Israel is located in the eastern basin of the Mediterranean Sea and is characterized by a subtropical climate. Summer lasts from June to October and is characterized in most regions of the country by high temperatures and humidity at all hours of the day, but no rain at all.
The Israeli dairy industry has about 120,000 cows that produce close to 1.5 billion liters per year. The annual milk yield per cow is the highest in the world and stood at more than 12,000 liters in 2021. The founding fathers of the Israeli dairy industry began nearly a hundred years ago to breed a cow adapted to local conditions, using a local breeding system. They also understood that, due to climatic reasons, the cows must be completely confined, without grazing and learned how to develop feeding methods that replace the missing high quality roughage with agro industrial and human food industry by-products.
Over the years and the genetic progress in milk production, the milk producers in Israel had to develop and implement advanced methods to cope with heat load, through intensive cooling of the cows. This makes it possible to achieve the high milk yields, even within the climatic and environmental limitations that exist in the country.

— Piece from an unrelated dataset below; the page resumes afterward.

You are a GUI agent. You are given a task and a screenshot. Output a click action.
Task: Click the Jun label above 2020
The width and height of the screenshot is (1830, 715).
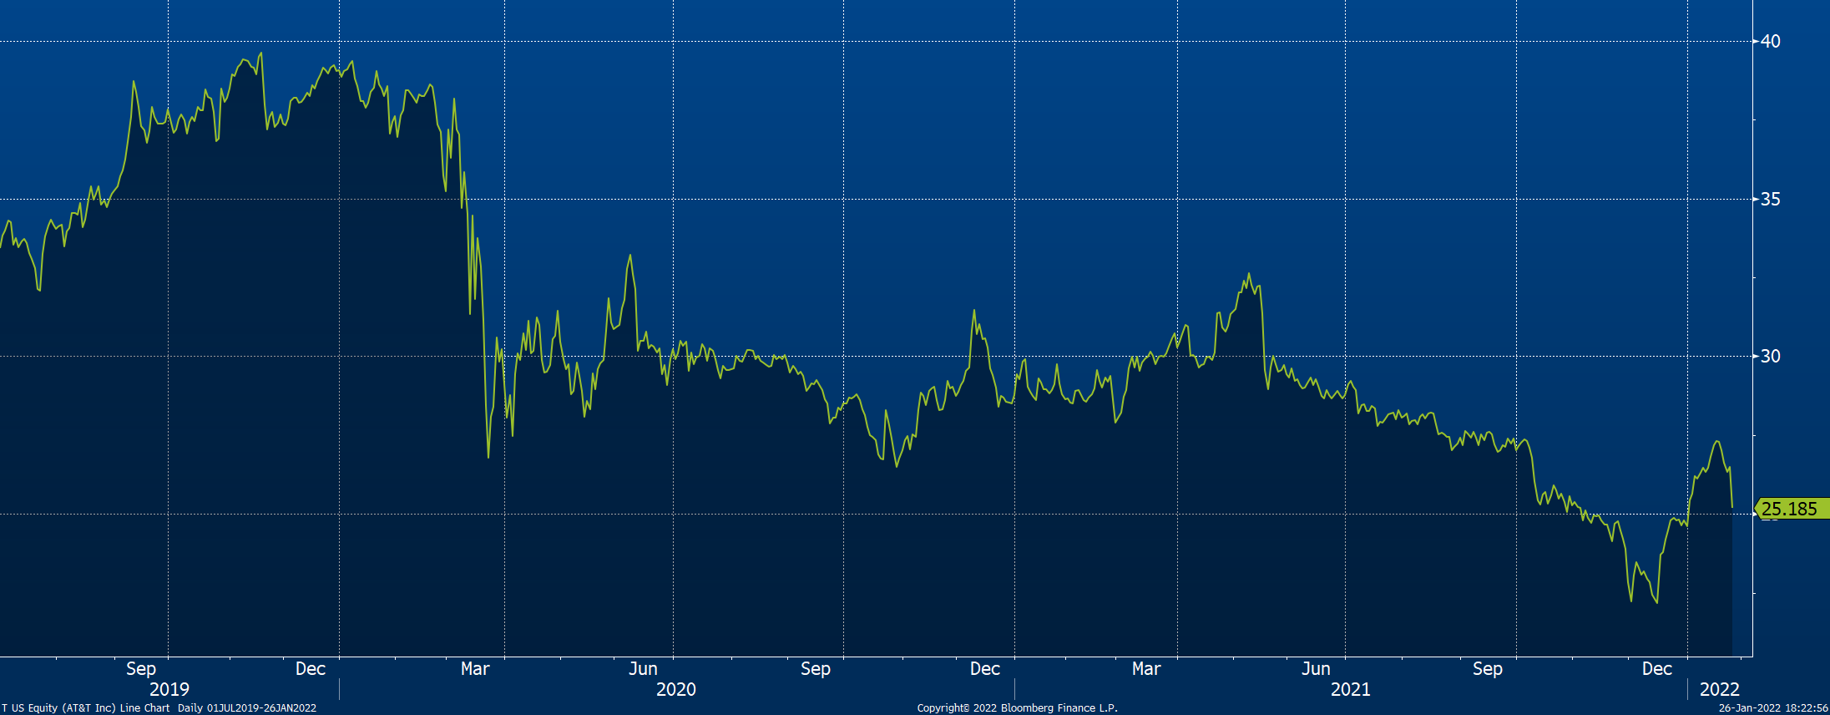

The Israeli dairy industry is one of the leaders in the world, in regards to sustainable milk production, thanks to the following:
1. The lack of water and the need for irrigation to grow fodder, led Israeli farmers to purify large volumes of municipal wastewater (Israel is a world leader in this matter), as well as to develop water-saving irrigation methods such as drip irrigation (a method developed in Israel).
2. The scarcity and high cost of high quality roughages in Israel led the milk producers to replace part of this ingredient with leftovers and by-products from the agricultural and food industries, thus earning twice. On the one hand, to save and replace the use of part of the conventional food and on the other hand to save on transportation costs of waste materials for landfilling in the desert areas of southern Israel.
3. The high cost of man power in Israel led to the development of advanced technologies for management and control, that enable savings in the investment of working time per liter of milk produced. Israel is a world leader in the development of computerized milking systems that include the early detection of management and health problems and their treatment in real time. One more way to enable obtaining high milk yields per cow.
4. Using intensive measures to cool cows in the summer that were developed over the past 40 years in Israel, allows for a significant reduction in the decrease in milk production in this season, as is the case in most hot countries, and recently also in Europe and the North of the USA. The benefits from the implementation of these means are in different aspects as:
- From an environmental point of view, the higher the milk yield, the more the industry can satisfy the country's milk needs with fewer cows and hence the methane greenhouse gas emissions to the atmosphere per liter of milk are lower.
- In terms of the health of the cows, preventing cows from being in “heat stress” strengthen their immune system and reduce morbidity, especially in the critical period around calving, as well as reduce the number of cows suffering from mastitis. Beyond the economic advantage that this has, you can expect savings in the use of medicines, for the positive aspect that this has from an economic and environmental point of view.
- From an economic point of view, as the yield of cows is higher and fewer cows are required for its production, the feed required for their maintenance of these cows is saved, and as a result, the food requirement per liter of milk produced is lower, so production costs decrease.
In conclusion, the Israeli dairy industry is a small but sophisticated and very efficient environmentally and economically. The knowledge and experience gained during the production of milk in Israel is learned these days by dairy farmers from all over the world, especially those who come from “developing countries”, who try to establish dairy farms in difficult conditions, similar to those existing in Israel. Making use of the knowledge accumulated from the 120 thousand cows in Israel by the 270 million dairy cows existing today in the world, and increasing milk yield of each “world cow” by only 10% beyond what it currently produces, will allow produce global milk with about 30 million cows less, for all the environmental and economic benefits that this entails, and which are presented in this article.